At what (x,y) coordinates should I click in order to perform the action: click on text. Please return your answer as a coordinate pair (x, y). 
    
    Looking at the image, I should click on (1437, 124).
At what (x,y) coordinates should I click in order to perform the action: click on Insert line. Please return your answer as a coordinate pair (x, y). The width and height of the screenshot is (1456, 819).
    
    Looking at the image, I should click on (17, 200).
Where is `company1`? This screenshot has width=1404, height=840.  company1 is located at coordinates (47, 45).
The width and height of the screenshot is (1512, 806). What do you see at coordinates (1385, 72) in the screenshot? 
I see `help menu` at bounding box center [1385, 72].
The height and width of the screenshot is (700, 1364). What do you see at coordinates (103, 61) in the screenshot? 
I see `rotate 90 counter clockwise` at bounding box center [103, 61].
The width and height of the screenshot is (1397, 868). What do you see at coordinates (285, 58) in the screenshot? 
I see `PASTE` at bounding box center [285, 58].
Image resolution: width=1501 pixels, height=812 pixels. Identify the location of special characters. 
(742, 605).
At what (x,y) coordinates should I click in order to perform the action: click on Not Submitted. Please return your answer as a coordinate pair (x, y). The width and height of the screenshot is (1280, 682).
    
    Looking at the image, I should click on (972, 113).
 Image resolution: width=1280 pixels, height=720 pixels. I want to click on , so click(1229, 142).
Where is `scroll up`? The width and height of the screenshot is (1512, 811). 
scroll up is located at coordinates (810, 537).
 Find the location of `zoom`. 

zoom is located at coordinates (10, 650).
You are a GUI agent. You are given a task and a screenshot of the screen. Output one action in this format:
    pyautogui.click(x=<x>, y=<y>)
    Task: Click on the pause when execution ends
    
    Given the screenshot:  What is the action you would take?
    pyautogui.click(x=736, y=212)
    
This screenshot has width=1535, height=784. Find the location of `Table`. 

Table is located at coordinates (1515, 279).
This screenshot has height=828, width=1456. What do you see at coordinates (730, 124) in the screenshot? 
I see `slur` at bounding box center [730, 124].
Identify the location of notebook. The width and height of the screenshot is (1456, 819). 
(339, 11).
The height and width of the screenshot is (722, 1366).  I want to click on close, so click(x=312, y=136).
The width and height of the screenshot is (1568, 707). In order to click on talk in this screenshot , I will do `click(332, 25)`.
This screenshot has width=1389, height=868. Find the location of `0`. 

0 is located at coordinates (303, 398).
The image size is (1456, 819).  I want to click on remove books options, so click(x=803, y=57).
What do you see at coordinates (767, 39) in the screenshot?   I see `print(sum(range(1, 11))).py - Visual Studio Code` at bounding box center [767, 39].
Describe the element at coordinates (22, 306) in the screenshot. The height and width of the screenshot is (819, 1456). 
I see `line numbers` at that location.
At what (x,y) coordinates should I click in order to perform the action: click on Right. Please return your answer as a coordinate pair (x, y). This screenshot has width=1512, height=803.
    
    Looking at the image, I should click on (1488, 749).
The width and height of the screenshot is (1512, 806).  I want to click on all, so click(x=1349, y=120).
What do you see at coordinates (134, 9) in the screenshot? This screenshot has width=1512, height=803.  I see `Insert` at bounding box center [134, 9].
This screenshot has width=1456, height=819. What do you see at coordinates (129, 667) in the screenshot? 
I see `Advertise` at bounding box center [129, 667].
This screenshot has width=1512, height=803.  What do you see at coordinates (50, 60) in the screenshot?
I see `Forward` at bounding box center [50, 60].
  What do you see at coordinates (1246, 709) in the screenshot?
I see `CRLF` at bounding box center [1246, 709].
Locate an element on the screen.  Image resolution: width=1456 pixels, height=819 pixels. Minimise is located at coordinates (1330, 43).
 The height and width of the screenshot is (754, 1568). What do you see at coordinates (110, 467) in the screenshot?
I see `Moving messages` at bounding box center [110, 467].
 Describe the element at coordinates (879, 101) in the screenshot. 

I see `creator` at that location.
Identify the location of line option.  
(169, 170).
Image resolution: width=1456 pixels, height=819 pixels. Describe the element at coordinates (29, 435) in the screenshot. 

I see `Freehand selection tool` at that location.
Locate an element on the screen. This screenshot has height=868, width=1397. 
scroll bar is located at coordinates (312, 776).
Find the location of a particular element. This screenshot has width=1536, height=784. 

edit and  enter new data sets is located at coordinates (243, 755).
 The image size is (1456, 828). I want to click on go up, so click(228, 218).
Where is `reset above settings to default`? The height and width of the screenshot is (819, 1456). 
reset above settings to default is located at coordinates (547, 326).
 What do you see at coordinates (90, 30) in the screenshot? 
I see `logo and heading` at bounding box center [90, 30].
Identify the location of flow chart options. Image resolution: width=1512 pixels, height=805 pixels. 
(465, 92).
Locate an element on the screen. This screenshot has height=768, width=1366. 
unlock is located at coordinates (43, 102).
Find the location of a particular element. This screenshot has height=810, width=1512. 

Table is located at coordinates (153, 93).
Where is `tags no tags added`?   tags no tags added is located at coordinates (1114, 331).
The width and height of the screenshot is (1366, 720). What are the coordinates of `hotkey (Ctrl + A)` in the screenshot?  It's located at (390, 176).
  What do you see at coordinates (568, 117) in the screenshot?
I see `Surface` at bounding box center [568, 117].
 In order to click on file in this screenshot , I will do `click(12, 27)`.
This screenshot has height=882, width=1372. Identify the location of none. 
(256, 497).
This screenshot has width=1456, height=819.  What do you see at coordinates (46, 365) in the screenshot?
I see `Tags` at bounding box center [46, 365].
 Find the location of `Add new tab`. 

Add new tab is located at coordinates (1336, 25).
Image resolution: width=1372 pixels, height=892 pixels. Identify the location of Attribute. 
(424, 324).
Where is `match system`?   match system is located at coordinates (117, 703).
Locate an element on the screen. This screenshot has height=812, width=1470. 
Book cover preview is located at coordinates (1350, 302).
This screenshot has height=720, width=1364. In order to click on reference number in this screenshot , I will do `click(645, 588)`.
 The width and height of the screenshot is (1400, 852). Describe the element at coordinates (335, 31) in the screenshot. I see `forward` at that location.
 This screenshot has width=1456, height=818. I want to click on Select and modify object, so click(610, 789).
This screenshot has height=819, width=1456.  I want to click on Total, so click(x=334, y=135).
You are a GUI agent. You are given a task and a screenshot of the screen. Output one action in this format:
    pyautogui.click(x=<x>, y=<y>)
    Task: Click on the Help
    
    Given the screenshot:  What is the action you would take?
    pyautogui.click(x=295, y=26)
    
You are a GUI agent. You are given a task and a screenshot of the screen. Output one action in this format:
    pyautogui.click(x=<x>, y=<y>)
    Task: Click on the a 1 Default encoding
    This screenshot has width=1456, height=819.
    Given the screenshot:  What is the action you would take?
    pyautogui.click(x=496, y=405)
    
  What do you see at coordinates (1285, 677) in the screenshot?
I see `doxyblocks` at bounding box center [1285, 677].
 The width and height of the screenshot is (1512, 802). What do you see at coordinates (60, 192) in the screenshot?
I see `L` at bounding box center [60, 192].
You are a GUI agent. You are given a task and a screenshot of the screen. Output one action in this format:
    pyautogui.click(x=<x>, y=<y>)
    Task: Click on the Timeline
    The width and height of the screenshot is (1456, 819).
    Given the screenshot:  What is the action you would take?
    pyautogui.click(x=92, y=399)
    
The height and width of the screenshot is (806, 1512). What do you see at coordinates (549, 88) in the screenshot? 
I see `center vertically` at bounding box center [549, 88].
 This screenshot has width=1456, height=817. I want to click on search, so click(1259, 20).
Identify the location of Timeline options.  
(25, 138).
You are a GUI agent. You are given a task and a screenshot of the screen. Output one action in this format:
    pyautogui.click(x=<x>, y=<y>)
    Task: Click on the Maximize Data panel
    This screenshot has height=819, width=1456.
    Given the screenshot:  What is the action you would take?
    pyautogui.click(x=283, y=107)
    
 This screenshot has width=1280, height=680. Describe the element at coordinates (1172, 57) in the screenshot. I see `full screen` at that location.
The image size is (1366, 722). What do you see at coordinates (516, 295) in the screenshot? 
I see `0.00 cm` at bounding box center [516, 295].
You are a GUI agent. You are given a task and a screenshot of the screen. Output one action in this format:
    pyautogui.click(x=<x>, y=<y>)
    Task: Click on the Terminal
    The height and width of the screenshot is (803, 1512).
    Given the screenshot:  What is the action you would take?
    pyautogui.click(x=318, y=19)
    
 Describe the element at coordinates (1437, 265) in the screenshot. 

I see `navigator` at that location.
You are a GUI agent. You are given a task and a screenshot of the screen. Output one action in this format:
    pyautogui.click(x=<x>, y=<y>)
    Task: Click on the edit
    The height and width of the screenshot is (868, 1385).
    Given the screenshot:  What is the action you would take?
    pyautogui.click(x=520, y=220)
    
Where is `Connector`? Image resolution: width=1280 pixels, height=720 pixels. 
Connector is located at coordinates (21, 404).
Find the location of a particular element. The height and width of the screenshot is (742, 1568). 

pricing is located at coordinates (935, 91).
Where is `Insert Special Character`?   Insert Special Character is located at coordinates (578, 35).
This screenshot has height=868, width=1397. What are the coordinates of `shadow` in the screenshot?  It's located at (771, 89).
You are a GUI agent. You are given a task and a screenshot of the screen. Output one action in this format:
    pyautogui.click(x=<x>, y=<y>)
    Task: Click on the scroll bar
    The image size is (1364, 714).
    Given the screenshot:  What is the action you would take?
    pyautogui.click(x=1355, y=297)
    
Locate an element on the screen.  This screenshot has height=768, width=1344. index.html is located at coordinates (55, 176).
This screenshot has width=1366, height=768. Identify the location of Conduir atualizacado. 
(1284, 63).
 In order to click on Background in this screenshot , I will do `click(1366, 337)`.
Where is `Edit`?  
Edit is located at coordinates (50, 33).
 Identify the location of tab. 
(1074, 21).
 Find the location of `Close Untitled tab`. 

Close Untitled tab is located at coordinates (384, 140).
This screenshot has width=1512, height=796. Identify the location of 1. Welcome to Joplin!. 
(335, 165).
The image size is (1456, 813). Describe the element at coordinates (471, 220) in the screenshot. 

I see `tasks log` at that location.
· · · · · · ·
Written instruction = Retype the lines of the listing starting at the line containing "Describe the element at coordinates (1437, 265)" and ending at the line containing "This screenshot has height=868, width=1397. What", including both of those lines.

Output of the task =
 Describe the element at coordinates (1437, 265) in the screenshot. 

I see `navigator` at that location.
You are a GUI agent. You are given a task and a screenshot of the screen. Output one action in this format:
    pyautogui.click(x=<x>, y=<y>)
    Task: Click on the edit
    The height and width of the screenshot is (868, 1385).
    Given the screenshot:  What is the action you would take?
    pyautogui.click(x=520, y=220)
    
Where is `Connector`? Image resolution: width=1280 pixels, height=720 pixels. 
Connector is located at coordinates (21, 404).
Find the location of a particular element. The height and width of the screenshot is (742, 1568). 

pricing is located at coordinates (935, 91).
Where is `Insert Special Character`?   Insert Special Character is located at coordinates (578, 35).
This screenshot has height=868, width=1397. What are the coordinates of `shadow` in the screenshot?  It's located at (771, 89).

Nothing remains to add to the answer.